Passage shown below:

The BART model could be evaluated using Gibbs sampling with a few Metropolis Hasting sampling steps, which can be implemented using the R package BayesTree (Chipman and McCulloch 2016). Here we generated equivalent amount of MCMC samples as for the other three models.

Assessment of prediction accuracy

Three different scenarios were considered to evaluate the prediction accuracy of different approaches. In Scenario 1, a fivefold-CV and an additional 50-fold-CV were used by randomly dividing the samples into multiple parts (i.e. either 5 or 50) with equivalent sizes, and in turn using each part of the data (of 277 lines) as the test population, and the rest (of 1108 lines) as the training data. In fivefold-CV, the training and test set comprise 1108 and 277 lines, respectively. And in 50-fold-CV, the training and test sets comprise 1357 and 28 lines, respectively. In CV, the average predictive performance over different folds is considered as prediction accuracy. In Scenario 2, all the lines phenotyped at seasons 1993–2016 were used as the training population to build the model. The lines phenotyped in the most recent (2017/2018) season were used as the test population to calculate the prediction accuracy. This scenario reflects a likely approach of utilising GP in a breeding program where samples collected in previous years are used as the training data to generate GEBVs from the most recent season. Scenario 3 used the same training population as in Scenario 1, but it focused on predicting separately on each single biparental family collected at 2017/2018 (Schopp et al. 2017; Brauner et al. 2020). For the training data set, we considered either using the whole set of samples up to 2016/2017, or only a subset of samples that are closely relevant to each test population defining by the relationship coefficients between samples calculated based on pedigree. We used relationship coefficients thresholds of both 0.125 and 0.25, representing the first cousin (i.e. sharing one grandparent) and half-sibling relations (i.e. sharing one parent), respectively. This approach explored whether an appropriate training population existed for single biparental family in terms of attaining a better prediction accuracy.

In all these three scenarios, the Pearson correlation coefficient between the GEBV and the phenotypes was considered as the measurement of prediction accuracy.

Results

In this study, we conducted GP analyses on a total of 1385 lines using eight statistical methods. The methods were BG-BLUP, Bayesian LASSO, Bayes C and a non-parametric BART, used either only genomic data or combined genomic data with pedigree information. The prediction accuracies were then evaluated in three different scenarios.

End of Passage shown.

> Problem 1
Copy the genomic prediction passage word for word, from "In this study, we" up to and including "three different scenarios.".
> Problem 2
Keep writing the genomic prediction passage, picking up right after its last sentence.
The data that comes after the genomic prediction passage isn't needed here.

Material supplied below:

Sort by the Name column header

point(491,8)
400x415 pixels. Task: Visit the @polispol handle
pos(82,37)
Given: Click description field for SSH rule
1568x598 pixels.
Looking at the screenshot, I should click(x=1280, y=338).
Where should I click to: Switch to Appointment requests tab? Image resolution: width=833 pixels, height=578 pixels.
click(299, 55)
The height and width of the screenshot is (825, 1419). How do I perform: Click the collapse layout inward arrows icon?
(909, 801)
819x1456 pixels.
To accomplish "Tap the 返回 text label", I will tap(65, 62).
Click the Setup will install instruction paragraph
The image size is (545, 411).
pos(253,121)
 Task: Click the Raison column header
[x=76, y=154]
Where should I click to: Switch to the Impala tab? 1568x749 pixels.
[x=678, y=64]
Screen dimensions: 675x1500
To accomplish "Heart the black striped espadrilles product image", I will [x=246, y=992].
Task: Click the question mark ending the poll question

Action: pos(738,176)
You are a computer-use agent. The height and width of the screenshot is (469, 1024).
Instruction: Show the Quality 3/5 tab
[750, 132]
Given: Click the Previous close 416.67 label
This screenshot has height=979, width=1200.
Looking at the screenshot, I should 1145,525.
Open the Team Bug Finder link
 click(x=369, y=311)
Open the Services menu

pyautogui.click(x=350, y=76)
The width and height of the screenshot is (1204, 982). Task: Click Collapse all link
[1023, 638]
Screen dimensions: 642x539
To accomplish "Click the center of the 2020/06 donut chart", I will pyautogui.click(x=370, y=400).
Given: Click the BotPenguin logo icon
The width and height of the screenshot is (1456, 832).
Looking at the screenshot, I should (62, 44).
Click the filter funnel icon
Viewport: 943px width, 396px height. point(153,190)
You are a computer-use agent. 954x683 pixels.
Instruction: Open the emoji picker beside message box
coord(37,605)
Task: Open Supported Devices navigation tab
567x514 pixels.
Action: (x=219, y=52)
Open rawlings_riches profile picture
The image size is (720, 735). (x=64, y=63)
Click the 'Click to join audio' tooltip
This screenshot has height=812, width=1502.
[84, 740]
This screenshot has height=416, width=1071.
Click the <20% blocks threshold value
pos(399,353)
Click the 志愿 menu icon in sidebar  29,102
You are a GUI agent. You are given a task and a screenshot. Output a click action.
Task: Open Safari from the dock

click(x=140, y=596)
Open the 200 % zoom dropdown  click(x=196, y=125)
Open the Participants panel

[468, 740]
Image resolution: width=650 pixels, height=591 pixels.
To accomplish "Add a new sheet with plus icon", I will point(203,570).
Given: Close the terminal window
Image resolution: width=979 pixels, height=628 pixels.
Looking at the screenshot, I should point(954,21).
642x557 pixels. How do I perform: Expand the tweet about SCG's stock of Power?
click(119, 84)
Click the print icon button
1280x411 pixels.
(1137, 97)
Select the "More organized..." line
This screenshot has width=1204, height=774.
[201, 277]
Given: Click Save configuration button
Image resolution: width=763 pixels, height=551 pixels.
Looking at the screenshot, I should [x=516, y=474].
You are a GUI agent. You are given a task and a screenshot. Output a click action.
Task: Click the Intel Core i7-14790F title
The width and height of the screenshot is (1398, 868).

End of Material supplied.

> Answer section 1
In this study, we conducted GP analyses on a total of 1385 lines using eight statistical methods. The methods were BG-BLUP, Bayesian LASSO, Bayes C and a non-parametric BART, used either only genomic data or combined genomic data with pedigree information. The prediction accuracies were then evaluated in three different scenarios.

> Answer section 2
Phenotype and genomic variation

A summary of phenotype variation including mean, standard error, minimum value, maximum value of phenotypes for each trait was given in Table 2. Genomic heritabilities estimated by BG-BLUP were 0.59 for LEN, 0.35 for UNI, 0.30 for SFI, 0.59 for STR, 0.46 for EL, 0.42 for MIC, 0.26 for LY, and 0.41 for LP (Table 2).

Table 2 Summary of phenotype variation across traits including the mean, standard error, minimum value, and maximum value of original phenotypes and the adjusted phenotypes by checks in each trial to reduce the phenotype variation caused by management and environment.

Principal component analysis (PCA) results (Fig. S2) of genomic data revealed no clear separation between the samples collected in different years.

Prediction scenario 1 (Cross validation)

When using the fivefold-CV to evaluate the predictability of the models, the accuracies were 0.72–0.77 for LEN, 0.47–0.60 for UNI, 0.43–0.48 for SFI, 0.65–0.71 for STR, 0.60–0.62 for EL, 0.50–0.58 for MIC, 0.59–0.65 for LY, and 0.66–0.68 for LP (Fig. 1a; Table S2). The performance of BG-BLUP, Bayesian LASSO, Bayes C was comparable to each other. BART’s performance was worse than the other three methods for UNI, but was comparable to other traits. Inclusion of pedigree information in all the methods improved the prediction accuracies by 1–3% for different traits (Table S2).

Fig. 1: The prediction accuracies and standard errors of scenario 1.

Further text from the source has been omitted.